The way of presenting this (family of) puzzle(s) is due to American philosopher and logician, W.V.O. Quine. It concerns possibilia. I will ignore the vagueness of “fat” and take “doorway” as understood. So, let’s take a look. People say things like:
A: Is X coming to the meeting?
B: I don’t know. It is possible, I guess.
A: A ball dropped near my floor will hit the floor and not fly off somewhere and turn feathered.
B: I don’t know. Maybe it is really possible, just unlikely.
A: God possibly exists.
B: Oh really?
A: Nothing goes faster than light.
B: Why not?
A: It is impossible!
A: It is impossible that there is a river of Coca-Cola elsewhere (not on Earth) in the universe.
B: Why is that?
A: Because Coke is necessarily made under license by a corporation based in the U.S. here on Earth, and as yet it has not licensed any manufacturing elsewhere.
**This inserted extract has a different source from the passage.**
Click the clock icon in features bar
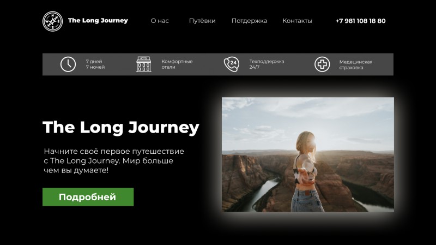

So what do we see in these small dialogues? Many uses of “possible” and its negation, “impossible.” We also see “necessarily,” a related word. What’s the relationship between necessary and possible?
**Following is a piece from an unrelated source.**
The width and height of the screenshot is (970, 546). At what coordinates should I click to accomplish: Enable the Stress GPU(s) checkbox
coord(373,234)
The conventional identity is that something is necessary if it is not possible that it is not. For example, let p be a proposition, then p is necessary if it is not possible that not p.
The next thing to notice is our puzzle: What do all the uses of “possible” (including the one “embedded” in the use of “necessarily”) have in common? You can start by asking yourself what is the domain of the operator in question. Are they all the same? What does linguistic analysis tell you? What else might bear on this question? Once you have done that, you have done more work than found in a lot of discussions of possibility.
Then ask: How do you evaluate the truth value (if there is one!) of the propositions using “possible” (etc.), and what in the world would “truth make” that truth value? (What would the world have to be like for there even to be a truth value?) As one naïve example (not a theory of truth), “Electrons have charge (thus and so)” is true because (for example) electrons have charge (thus and so). Your answers to all these questions should answer Quine’s question, or “dissolve” it.
Recommended reading: Bunge’s Treatise on Basic Philosophy (Volume 3) and Armstrong’s A World of States of Affairs. Schaum’s Outline of Logic, is a very easy way into the formal systems often used here, and yet also briefly addresses some of the philosophical topics as well. Pay attention to its discussion of the ontological argument (a fragment of which is in the third dialogue).